- Genre: Talk show
- Presented by: Lauren Collins (season 4-6) Aliya Jasmine Sovani (season 1-4)
- Country of origin: Canada
- No. of seasons: 6

Production
- Running time: 30 minutes (including commercials)

Original release
- Network: MTV Canada;
- Release: October 14, 2009 – 2014

= 1 Girl 5 Gays =

1 Girl 5 Gays, sometimes abbreviated as 1g5g, is a Canadian talk show that premiered on October 14, 2009, on MTV Canada. In October 2010, gay-interest sister network Logo in the US picked up the program, and started airing it in the United States. Aliya Jasmine Sovani was the host for the first three seasons and part of the fourth. Lauren Collins, known for her role as Paige Michalchuk on Degrassi, replaced Sovani as the host.

Out Magazine described the show as containing "frank, often curse-laced discussions about bareback sex, masturbation and one-night stands", and analogised it with "The View meets Dr. Ruth, only with hot gay men instead of menopausal madams".

==Format==
In each episode, one heterosexual woman (or "one girl") — Aliya Jasmine Sovani from 2009 to 2013, and Lauren Collins from 2013 to 2014, sits down with five panelists (or "five gays"), usually gay men but occasionally lesbian women, to discuss 20 questions about love and sex. The "five gays" in each episode are a rotating panel, each having differing backgrounds and points of view. The fast-paced discussion explores serious themes as well as lighthearted topics dealing with romance and pleasure. The show also featured special episodes, such as a high school edition, HIV+ men, naked men, co-ed episodes featuring lesbians and gays at the same time and more.

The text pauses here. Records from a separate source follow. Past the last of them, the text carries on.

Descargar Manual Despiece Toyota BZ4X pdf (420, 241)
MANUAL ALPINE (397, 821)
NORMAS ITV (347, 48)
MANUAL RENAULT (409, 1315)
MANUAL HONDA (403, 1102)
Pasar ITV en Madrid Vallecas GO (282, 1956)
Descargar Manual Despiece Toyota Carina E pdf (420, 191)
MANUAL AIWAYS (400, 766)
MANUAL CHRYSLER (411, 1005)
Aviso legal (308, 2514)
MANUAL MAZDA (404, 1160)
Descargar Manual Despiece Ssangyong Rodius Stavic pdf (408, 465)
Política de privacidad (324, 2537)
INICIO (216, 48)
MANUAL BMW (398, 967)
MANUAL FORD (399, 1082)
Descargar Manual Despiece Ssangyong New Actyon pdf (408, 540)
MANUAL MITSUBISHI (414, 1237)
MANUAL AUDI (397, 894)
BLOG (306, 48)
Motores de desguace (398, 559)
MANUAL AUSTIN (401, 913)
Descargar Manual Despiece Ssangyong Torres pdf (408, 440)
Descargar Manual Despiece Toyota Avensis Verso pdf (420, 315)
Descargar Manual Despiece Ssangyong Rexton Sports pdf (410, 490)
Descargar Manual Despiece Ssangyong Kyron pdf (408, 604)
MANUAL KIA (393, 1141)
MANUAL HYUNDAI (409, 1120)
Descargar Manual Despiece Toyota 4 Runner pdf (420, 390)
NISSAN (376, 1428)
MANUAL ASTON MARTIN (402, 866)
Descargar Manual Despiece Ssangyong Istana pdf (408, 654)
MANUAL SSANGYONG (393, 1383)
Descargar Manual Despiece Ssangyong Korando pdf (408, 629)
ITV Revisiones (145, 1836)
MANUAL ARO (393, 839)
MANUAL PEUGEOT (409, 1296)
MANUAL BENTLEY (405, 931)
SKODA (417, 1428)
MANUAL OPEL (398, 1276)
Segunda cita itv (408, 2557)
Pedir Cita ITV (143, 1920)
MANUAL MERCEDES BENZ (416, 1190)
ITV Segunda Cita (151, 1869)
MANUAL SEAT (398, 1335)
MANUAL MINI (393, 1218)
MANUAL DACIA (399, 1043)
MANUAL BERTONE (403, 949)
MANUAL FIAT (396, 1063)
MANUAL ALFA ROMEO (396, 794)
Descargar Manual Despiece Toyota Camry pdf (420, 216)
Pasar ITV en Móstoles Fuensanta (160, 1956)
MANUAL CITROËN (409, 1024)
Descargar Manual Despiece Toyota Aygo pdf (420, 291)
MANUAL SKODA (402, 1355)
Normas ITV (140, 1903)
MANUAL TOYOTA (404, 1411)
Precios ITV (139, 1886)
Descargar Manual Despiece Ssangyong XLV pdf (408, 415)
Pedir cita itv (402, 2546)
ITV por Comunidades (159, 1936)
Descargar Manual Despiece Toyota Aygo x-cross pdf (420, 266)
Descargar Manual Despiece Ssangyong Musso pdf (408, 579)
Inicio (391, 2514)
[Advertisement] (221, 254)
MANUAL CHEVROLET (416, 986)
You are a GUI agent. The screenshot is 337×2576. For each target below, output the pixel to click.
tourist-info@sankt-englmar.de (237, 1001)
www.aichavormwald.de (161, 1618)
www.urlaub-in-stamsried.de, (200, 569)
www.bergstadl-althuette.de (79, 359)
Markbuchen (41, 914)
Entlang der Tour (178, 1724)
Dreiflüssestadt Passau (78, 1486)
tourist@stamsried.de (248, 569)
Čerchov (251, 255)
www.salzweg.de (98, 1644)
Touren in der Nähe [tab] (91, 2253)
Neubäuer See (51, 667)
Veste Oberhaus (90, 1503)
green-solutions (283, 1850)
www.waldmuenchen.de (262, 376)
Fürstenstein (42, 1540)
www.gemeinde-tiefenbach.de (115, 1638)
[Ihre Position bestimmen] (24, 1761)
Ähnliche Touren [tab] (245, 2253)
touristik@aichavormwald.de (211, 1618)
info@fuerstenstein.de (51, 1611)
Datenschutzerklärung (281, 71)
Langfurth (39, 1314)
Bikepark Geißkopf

At the end of the fourth season, the show presented two special episodes featuring 20 "gays" departing the show, as producers chose to begin season five with a new cast, who were introduced 30 September 2013. MTV Canada resumed airing episodes with the new cast and Collins on October 4, 2013, but as of February 2014, Logo had not yet begun airing the show's fifth season; the show's official Twitter feed noted on March 17, 2014, that Logo had opted not to continue airing episodes after the end of season four.

When the show aired during prime time, some segments were grayed out and muted, with a notice that the uncensored show would air later.

==Panelists==
The rotating panel of gay men included Michael Yerxa, Alex Illest, Jean-Paul Bevilacqua, Juan Manuel Gonzalez Calcaneo, Jonathan Morton-Schuster, Matt Barker, Dean McArthur, Matt Santos, Philip Tetro, Ian Lynch, Andrew Edwards, Jake Mossop, Thomas Trafford, Ish, Jonathan Nathaniel, Gerry King, Simon Lysnes, Max Claude, Alex Brown, Jason Yantha, Dillon Scheenaard, JP Larocque, Rafay Agha, Gabriel Rojas, Jae MT, Kiel Hughes, Gaelan Love, Michael Lehman, Shawn Hitchins, Taylor James, Thomas Haskell, Chris Corsini, David Robert, Maurie Sherman, Ralph Rosario, Evan Ford, Brad Blaylock, Ryan Carter, Ibrahim Hasan, Scott Do, Matthew Agius, Micha Baltman, Anthony Berardinucci, Matt Sims, Perez Hilton, James Bar, Jeffrey Bowers, Brett Ashley, Chase Hutchinson, Jonathan D. Lovitz, Mitchell Boucher, Mike Germanotta, Jamie Gillingham, and Taurel Lorenz.

A smaller number of episodes featured a panel of lesbians, including Brittany Leigh, Christina Mac, Brittany Emmons, Courtney Jean Milner, Valerie Bosso, and Nicole DeLargie.

==Cancellation==

The program's cancellation was announced in 2014, as part of significant staffing and production cutbacks at Bell Media.

In 2021 it was announced at Bell Media's upfronts that Crave would air 1 Queen 5 Queers, essentially a revival of 1 Girl 5 Gays with a new roster of LGBTQ panelists moderated by drag queen Brooke Lynn Hytes.